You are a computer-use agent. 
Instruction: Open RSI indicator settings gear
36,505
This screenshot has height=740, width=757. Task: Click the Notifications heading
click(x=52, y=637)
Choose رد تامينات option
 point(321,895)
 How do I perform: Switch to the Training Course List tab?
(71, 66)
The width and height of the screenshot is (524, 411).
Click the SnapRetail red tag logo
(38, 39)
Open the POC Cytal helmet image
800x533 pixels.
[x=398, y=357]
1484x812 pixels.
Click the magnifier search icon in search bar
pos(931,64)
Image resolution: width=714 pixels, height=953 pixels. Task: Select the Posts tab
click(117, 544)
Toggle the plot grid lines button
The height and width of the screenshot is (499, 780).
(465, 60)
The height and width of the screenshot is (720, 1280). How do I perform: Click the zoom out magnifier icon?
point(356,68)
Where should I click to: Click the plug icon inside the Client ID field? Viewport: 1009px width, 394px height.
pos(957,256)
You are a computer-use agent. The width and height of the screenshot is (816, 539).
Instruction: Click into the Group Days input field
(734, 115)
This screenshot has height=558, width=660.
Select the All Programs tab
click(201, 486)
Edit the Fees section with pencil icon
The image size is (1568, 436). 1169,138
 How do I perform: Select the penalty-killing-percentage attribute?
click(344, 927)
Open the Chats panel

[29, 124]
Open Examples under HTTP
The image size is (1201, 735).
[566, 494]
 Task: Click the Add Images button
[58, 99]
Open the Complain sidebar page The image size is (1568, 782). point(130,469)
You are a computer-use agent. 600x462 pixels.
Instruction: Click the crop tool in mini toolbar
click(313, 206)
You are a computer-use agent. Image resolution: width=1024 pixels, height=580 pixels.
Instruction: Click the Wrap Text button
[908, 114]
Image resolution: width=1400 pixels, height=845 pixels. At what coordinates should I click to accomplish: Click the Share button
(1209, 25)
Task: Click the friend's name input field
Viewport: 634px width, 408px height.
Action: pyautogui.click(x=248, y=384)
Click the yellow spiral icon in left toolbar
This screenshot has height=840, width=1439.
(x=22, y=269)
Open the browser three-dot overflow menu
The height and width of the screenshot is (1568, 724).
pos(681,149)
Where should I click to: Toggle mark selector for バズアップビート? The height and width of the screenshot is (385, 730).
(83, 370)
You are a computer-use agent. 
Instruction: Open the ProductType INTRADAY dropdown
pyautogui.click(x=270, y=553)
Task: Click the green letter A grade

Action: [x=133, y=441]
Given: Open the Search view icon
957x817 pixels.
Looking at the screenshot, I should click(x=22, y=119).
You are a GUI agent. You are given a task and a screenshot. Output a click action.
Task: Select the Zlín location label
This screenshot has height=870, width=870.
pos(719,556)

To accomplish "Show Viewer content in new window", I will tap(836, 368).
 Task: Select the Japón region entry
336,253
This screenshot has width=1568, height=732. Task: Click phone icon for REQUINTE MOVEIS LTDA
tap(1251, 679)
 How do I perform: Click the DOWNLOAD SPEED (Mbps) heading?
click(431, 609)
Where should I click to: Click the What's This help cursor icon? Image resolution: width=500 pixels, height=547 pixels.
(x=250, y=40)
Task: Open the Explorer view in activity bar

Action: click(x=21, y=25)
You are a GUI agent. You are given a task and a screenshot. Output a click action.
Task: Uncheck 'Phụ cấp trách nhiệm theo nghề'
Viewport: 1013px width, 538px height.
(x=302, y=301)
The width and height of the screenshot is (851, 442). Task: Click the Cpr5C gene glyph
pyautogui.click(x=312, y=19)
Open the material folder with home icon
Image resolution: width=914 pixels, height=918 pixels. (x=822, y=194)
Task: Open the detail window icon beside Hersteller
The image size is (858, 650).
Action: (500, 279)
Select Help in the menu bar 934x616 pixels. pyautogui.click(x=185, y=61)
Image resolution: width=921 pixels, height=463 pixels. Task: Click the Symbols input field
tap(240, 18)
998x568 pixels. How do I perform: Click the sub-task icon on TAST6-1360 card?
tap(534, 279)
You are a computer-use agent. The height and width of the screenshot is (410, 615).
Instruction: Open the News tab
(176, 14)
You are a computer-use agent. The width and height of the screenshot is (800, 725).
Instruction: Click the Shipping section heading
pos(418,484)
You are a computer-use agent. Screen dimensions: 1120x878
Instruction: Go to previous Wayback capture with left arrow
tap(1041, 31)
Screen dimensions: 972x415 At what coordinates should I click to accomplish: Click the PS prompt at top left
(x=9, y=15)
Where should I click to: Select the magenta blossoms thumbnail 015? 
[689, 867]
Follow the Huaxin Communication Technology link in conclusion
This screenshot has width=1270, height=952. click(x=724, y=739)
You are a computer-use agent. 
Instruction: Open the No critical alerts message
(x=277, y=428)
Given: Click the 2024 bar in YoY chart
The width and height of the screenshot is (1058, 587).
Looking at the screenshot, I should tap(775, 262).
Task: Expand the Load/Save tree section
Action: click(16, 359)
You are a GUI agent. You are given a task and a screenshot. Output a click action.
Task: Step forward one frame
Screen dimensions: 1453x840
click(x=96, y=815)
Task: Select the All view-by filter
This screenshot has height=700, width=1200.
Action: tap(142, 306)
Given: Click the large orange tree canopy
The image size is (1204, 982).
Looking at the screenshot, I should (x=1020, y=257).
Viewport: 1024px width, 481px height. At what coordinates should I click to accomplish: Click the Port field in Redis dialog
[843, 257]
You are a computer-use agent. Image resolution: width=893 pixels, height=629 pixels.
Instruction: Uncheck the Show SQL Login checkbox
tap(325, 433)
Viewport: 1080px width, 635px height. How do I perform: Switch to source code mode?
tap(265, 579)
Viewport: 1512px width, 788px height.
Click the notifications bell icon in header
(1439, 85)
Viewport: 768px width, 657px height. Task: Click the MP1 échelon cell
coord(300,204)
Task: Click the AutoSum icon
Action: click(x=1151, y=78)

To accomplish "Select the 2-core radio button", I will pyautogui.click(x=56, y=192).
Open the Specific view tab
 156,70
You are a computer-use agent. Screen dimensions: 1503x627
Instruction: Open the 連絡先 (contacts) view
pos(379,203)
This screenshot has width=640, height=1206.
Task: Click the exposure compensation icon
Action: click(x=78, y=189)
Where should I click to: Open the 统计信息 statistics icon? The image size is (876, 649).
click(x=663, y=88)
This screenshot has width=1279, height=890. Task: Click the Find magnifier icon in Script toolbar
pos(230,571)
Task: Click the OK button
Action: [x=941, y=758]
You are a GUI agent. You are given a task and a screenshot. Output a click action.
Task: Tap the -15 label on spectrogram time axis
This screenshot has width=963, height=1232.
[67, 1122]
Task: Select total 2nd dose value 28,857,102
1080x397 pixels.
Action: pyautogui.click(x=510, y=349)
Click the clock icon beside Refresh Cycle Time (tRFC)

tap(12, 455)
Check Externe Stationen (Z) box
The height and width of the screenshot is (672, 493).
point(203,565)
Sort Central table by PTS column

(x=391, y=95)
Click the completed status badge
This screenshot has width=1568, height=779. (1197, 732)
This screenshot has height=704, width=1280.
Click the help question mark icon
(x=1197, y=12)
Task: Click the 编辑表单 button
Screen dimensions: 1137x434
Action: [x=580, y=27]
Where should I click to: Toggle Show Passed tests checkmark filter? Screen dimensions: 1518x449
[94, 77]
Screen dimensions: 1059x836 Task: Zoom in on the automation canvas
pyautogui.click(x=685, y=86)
————
* _Task prompt_: All lines above from the line with "Instruction: Open the 連絡先 (contacts) view" through the line with "Task: Tap the", both included, are to be set down exactly, with nothing else.

* _Reply to the exercise_:
Instruction: Open the 連絡先 (contacts) view
pos(379,203)
This screenshot has width=640, height=1206.
Task: Click the exposure compensation icon
Action: click(x=78, y=189)
Where should I click to: Open the 统计信息 statistics icon? The image size is (876, 649).
click(x=663, y=88)
This screenshot has width=1279, height=890. Task: Click the Find magnifier icon in Script toolbar
pos(230,571)
Task: Click the OK button
Action: [x=941, y=758]
You are a GUI agent. You are given a task and a screenshot. Output a click action.
Task: Tap the -15 label on spectrogram time axis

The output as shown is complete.